= Mountain City Fiddlers Convention =

String-based instrument conference

The Mountain City Fiddlers Convention was held in the East Tennessee town of Mountain City, in May 1925. The gathering was attended by many acclaimed Appalachian musicians, and pioneers of bluegrass and country music, such as G. B. Grayson, Charlie Bowman, and Al Hopkins. The contest helped to define the music of East Tennessee, and along with the Bristol recording sessions of 1927, and the Johnson City sessions of 1928 and 1929, it is regarded as one of the events which helped to launch the modern country music industry.

Dudley Vance, of Bluff City, Tennessee, won first prize, with his performance of "Twinkle Little Star". G. B. Grayson, born in 1887, and a native of Johnson County, was also a prize winner for his version of Cumberland Gap.

==Music festivals inspired by the original==
The Mountain City convention has been the inspiration for other festivals and competitions, each featuring fiddlers and other old-time musicians.

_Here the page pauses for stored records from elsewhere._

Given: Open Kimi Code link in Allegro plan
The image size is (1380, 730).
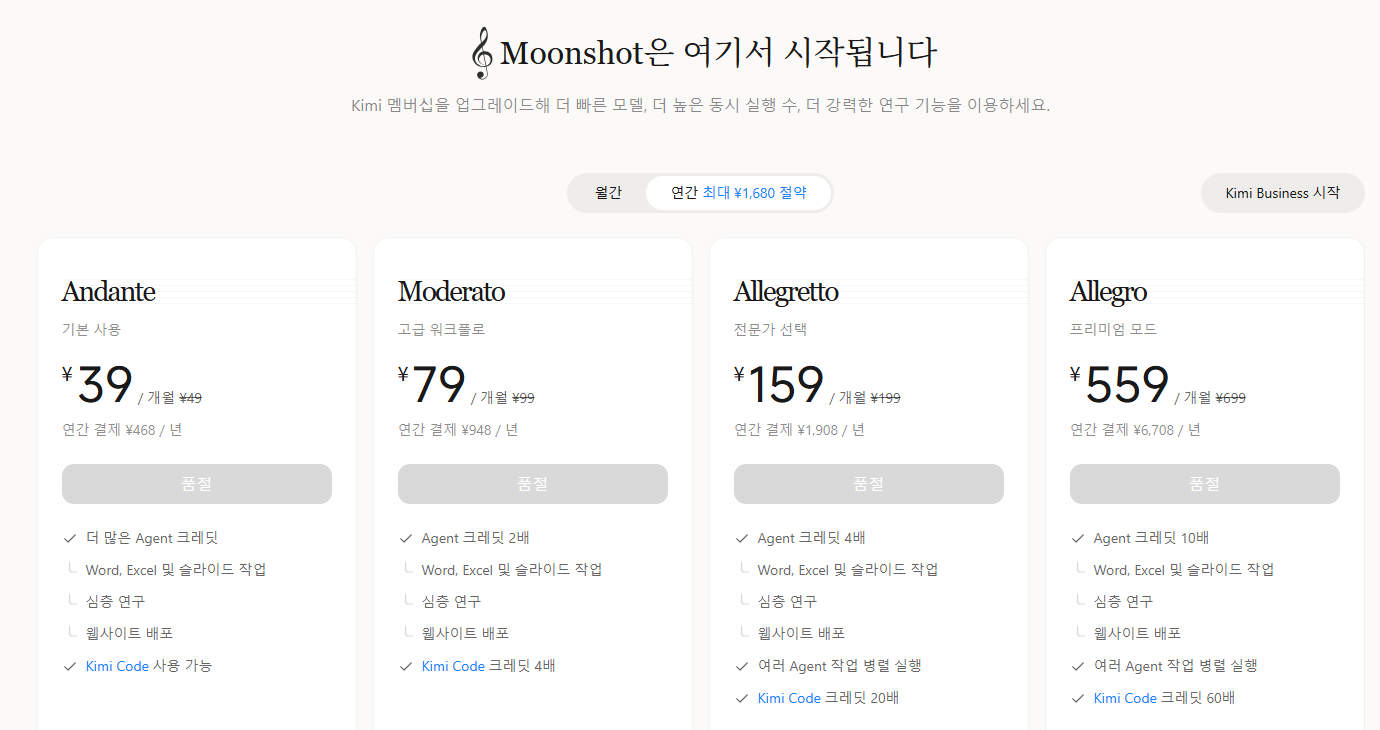Looking at the screenshot, I should coord(1125,698).
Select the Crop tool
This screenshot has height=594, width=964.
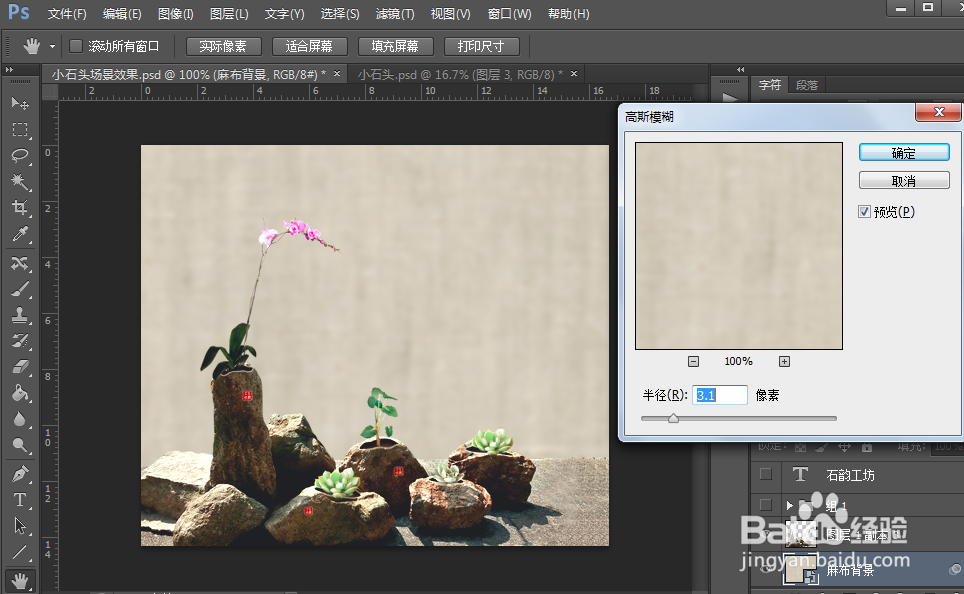[20, 207]
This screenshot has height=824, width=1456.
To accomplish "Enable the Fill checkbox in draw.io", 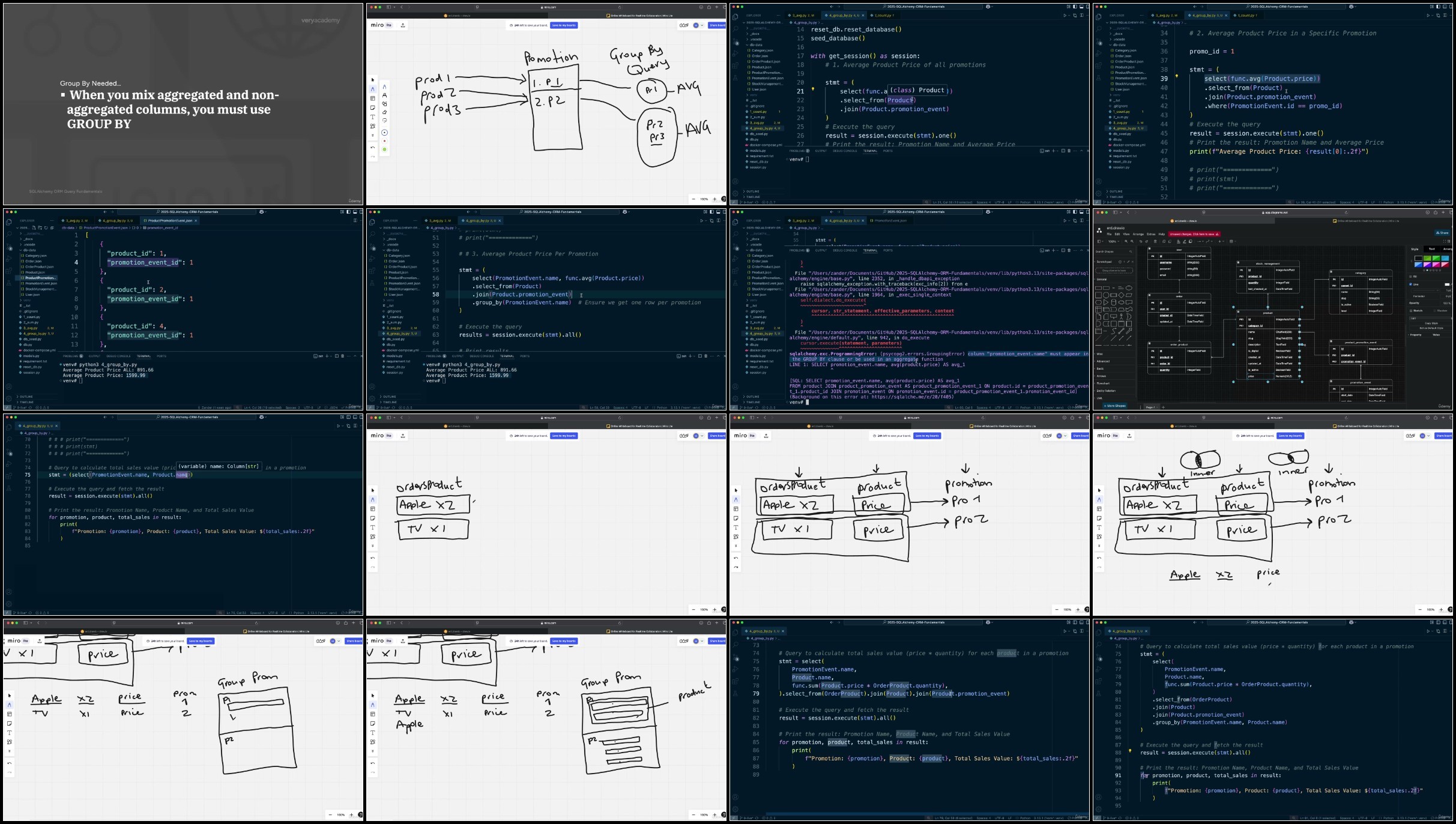I will tap(1410, 277).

===Old Time Fiddler's Convention===
The Old Time Fiddler's Convention takes place in the nearby town of Laurel Bloomery, and is held the Saturday before Labor Day weekend at the Old Mill Music Park. It commemorates the annual anniversary of the 1925 gathering. Local, regional, and international musicians travel to attend this festival, which is marked with old time folk and bluegrass music.

===Upper East Tennessee Fiddler's Convention===
In late April, 2017, the first annual Upper East Tennessee Fiddler's Convention was held in the community of Flag Pond, in Unicoi County, Tennessee. Among other goals, the event helps support Rocky Fork State Park.